How I used 98840 commands less and saved 4 seconds
In my last post I explained how to implement a search autocompletion backend
using Redis. This week I used the described implementation with its add_movie method to put thousands of movies into my Redis database
in order to use them for the autocompletion on
anygood.heroku.com. It’s the same method as described in the last post, but with
important change I didn’t think about too much: I did not overwrite the score of the members in the sorted
sets. The method I used for adding movies looked like this:
def add_movie(movie_hash)
  prefixes    = prefixes_for(movie_hash[:name])
  hashed_name = data_hash_key_for(movie_hash)
  prefixes.each do |prefix|
    score = REDIS.zscore(index_key_for(prefix), hashed_name).to_i || 0
    REDIS.zadd(index_key_for(prefix), score, hashed_name)
  end
    REDIS.hset(data_key, hashed_name, movie_hash.to_json)
end
Adding movies took suspiciously long, longer than I thought it would.

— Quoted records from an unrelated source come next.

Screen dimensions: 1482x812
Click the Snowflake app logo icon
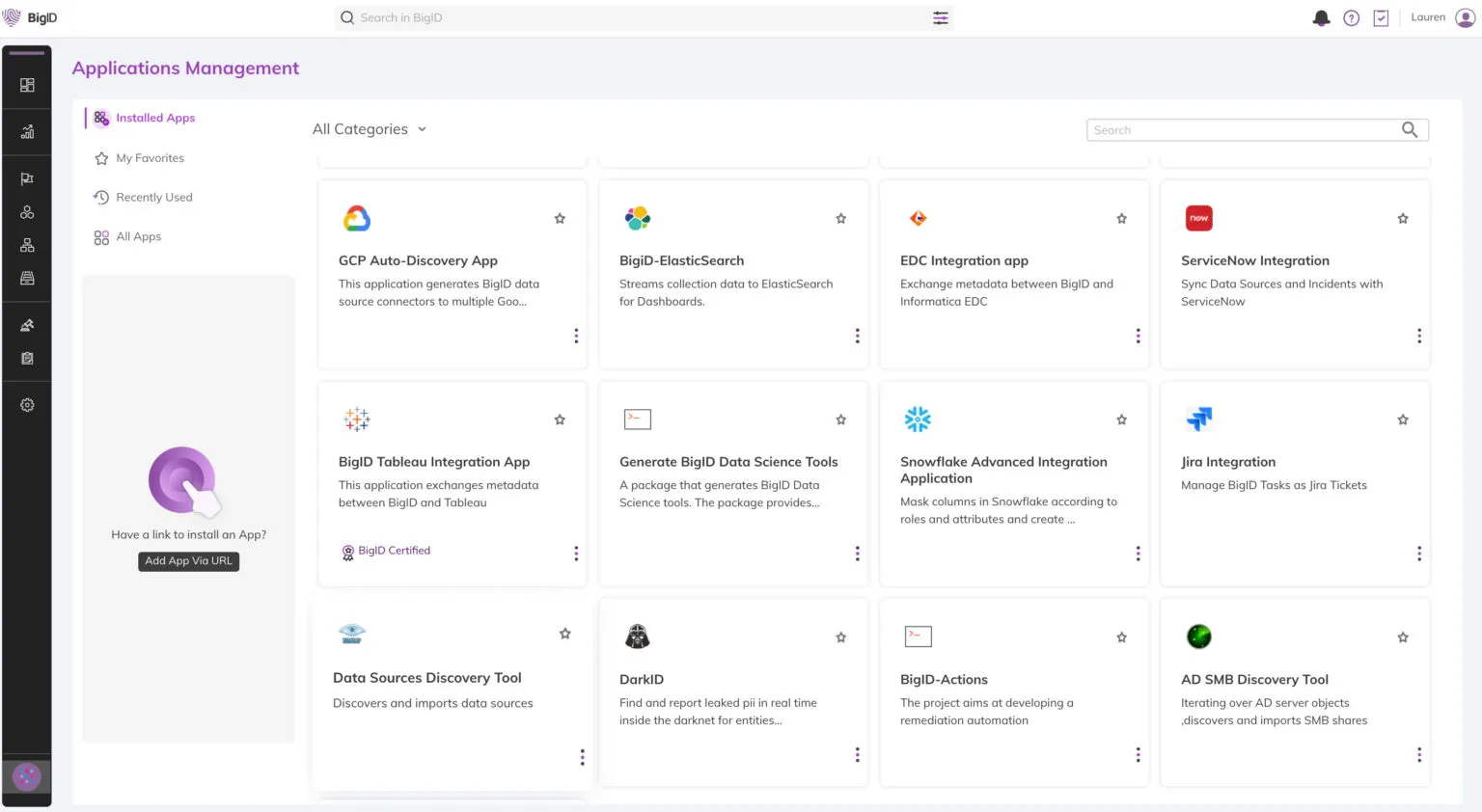tap(917, 420)
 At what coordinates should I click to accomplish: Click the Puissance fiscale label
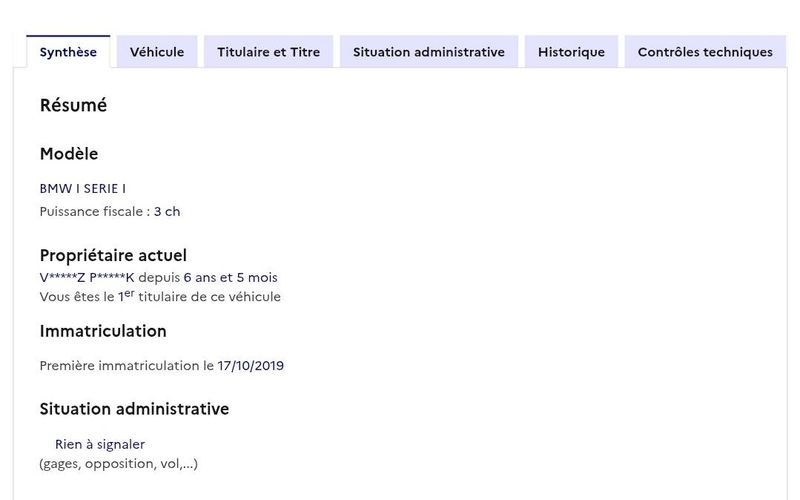(x=94, y=211)
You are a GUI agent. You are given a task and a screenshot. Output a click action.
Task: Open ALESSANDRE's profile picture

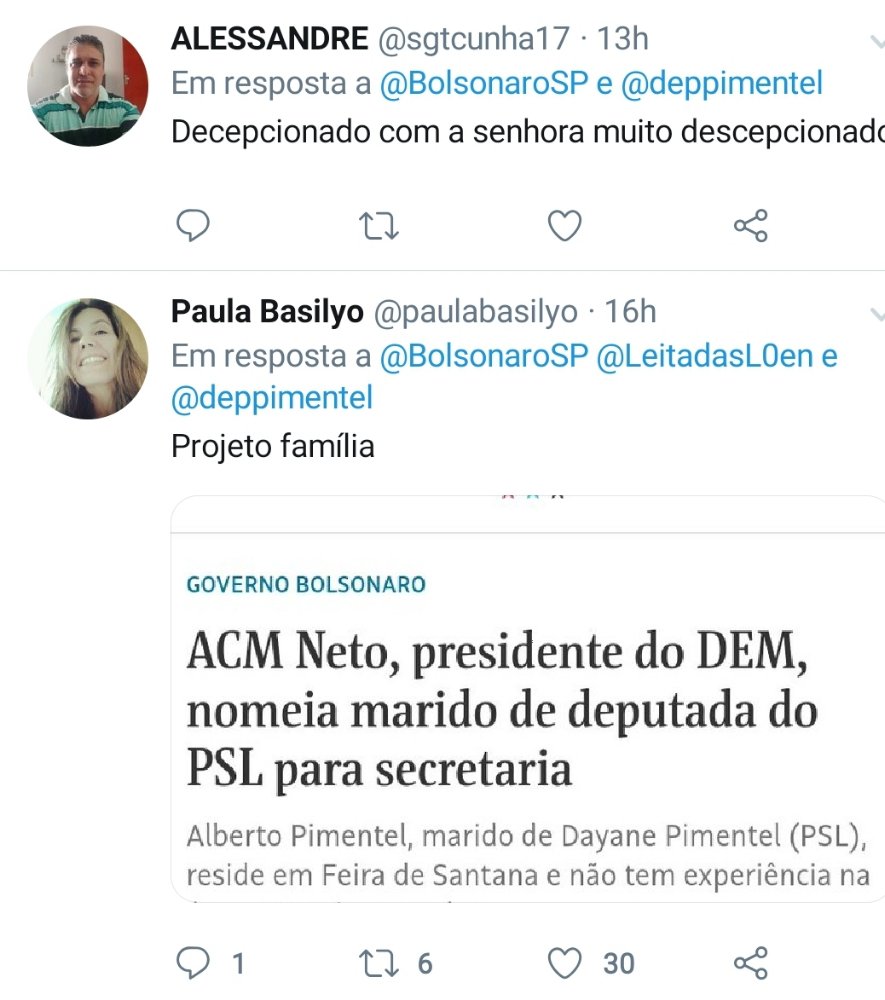coord(87,85)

Looking at it now it’s pretty easy to tell why: it was exactly that small change
that lowered the speed of my importing process, I did cache the member score
in every prefix set and then used in the REDIS.zadd line. Every time a movie
was added, for each of its prefixes the score of the correspondent sorted set
member was saved and used again. That’s not bad at all, no, it didn’t slip in
there either! Heck, I wrote tests for this. But looking at the code I concluded
that it was not a feature I needed. Using the code above, every movie would have
a different rank in the autocomplete output according to the user input. One
movie could be ranked higher when the user typed in the and ranked lower when
the input was dark. That is pretty cool, but I wanted a different behaviour:
the sorted set members associated with one movie should have one score, the same
one in every set. And after running some benchmarks I found out how implementing
the wrong behaviour slowed me down.
Testing this was simple: I wrote a small script that allowed me to add ten
thousand movies with the aforementioned method. The rest is just a shell and
time. The script looks like this:
#!/usr/bin/env ruby -wKU
require 'redis'
require 'digest'
REDIS = Redis.new
# We need to generate the prefixes for every moviename
def prefixes_for(string)
  prefixes = []
  words    = string.downcase.split(' ')
  words.each do |word|
    (1..word.length).each {|i| prefixes << word[0...i] unless i == 1}
  end
  prefixes
end
# Adding 10000 movies
(1..10000).each do |i|
  movie_name  = "The Number#{i}"
  hashed_name = Digest::MD5.hexdigest(movie_name)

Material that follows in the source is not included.